Snow is excellent at presenting facts we as citizens often overlook especially when there isn’t any snow. This post will look at some of those lessons and hopefully Mansfield can have a discussion about those lessons.
We live in New England and snow is something that happens.
This one is a no-brainer. Municipalities must plan for snowfall and everything that comes with that. The flip side of that is that voters/tax-payers must be open to assuring the funds for this important endeavour.
One common ground area I think should be explored is allowing for the snow budget line item to accumulate just like snow. This line item should be hands off for anything other than snow removal and should be bankable, not use it or lose it. We can easily experience snowfall that surpasses our budgeting any given year and allowing roll over is a good idea.

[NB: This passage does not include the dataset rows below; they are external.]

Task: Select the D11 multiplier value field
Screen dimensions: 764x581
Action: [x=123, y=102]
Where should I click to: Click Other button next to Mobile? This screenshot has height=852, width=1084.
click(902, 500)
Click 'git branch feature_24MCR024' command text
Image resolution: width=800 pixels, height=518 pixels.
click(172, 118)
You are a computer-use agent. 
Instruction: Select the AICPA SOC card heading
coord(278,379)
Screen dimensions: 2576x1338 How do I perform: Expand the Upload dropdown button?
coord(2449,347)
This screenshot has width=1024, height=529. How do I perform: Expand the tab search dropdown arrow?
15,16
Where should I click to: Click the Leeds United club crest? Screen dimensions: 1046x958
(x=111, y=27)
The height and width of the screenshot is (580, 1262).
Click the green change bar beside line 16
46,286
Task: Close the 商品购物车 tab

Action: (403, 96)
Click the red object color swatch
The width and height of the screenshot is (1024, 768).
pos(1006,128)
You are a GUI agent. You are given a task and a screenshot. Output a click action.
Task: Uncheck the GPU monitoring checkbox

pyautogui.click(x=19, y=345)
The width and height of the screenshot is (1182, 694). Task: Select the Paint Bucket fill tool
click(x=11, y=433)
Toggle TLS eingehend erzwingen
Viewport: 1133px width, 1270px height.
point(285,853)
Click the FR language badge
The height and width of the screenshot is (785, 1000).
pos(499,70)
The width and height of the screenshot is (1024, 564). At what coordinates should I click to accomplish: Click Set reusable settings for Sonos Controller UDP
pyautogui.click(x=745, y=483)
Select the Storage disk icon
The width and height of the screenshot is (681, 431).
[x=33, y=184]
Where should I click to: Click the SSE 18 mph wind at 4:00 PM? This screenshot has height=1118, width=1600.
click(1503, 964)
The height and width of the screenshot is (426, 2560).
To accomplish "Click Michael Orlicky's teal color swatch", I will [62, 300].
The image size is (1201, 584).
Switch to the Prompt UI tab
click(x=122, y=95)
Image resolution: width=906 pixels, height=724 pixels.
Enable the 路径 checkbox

We should always have a plan for snow and that plan needs to be as flexible as accumulation is variable.
I appreciate that the experiences of the past teach good lessons. That said we should never fall into the stubborn state of complacency especially on a topic that has such heavy public safety and economic implications.
Snow plowing is only half the solution.
Plowing is actually the easy part of dealing with snowfall. The harder parts of the solution set is actual snow removal and what I’ll call immediate infrastructure follow through.
The physical and fiscal constraints of picking up huge piles of snow and putting it somewhere else is a universal budget buster. There are also environmental concerns tied to the practice that make it even more difficult.
Immediate Infrastructure Follow Through is a long-winded way of saying that snow fall and plow/removal operations have consequences. Whether signage is obscured or damaged as well as other infrastructure components such as hydrants,curbing and assorted posts etc we need the follow through to occur. For example the MFD obviously needs the hydrants. The MMED needs access to poles and ground panels and if the accompanying cold causes an issue with the pipes & drains what of the Water Dept? Lest I forget the DPW and potholes.
Sidewalks are important
On a sunny pleasant day sidewalks are important to Mansfield’s economy and the health and happiness of our residents. Cover them with feet of snow and ice and put the pedestrians in the roadways and you really discover the importance of our sidewalks.
Narrow streets are good…but there is such a thing as too narrow
Narrow streets are good and contrary to too many engineers and planners there is sound science to prove it. Narrow streets help to organically control speed and to promote safety. Narrow streets promote community and human scale. The snow narrowed street is not always a bad thing. In fact I would stipulate that many snow narrowed streets in Mansfield are offering us all a lesson on how we should view streets the rest of the year.
That said there is such a thing as being too narrow especially in the temporary state snow narrows streets. Motorists and pedestrians become accustomed to the physical space of streets and roads and when snow and ice alters this reality the outcome ranges from irritating to dangerous.
For me this point is perhaps the most important lesson. We need to plan our right of ways correctly. A big part of this is recognizing there is a difference between a street and a road. ( a separate post is due on this topic)
Sight lines are crucial for safety
Snow banks happen. So do bushes,trees,parked cars and assorted other natural and man-made obstructions. Blizzard or clear summer day sight lines are crucial for public safety. I find it a valuable lesson that the snow bank seems to be the best at getting people to realize this.
If you can’t see it,find it
This last one is part PSA and part closing lesson. Whether on town property or on or near our own private property this phrase has meaning. I think two great examples under the own property category are tree branches and kids toys. The scenario is that you heard the snow is coming and noticed your kids toy or a sizeable branch/rock in the driveway or walkways. Little helpful tip from MU…. find that object in the snow with something other than your snow thrower!
On the municipal side there’s a slight variation and citizens can get involved in this one. If you notice something that presents a danger to plows let someone know before the plow sends it flying.
The last bit is of course about fire hydrants. If you have one nearby it really is your civic duty to dig it out.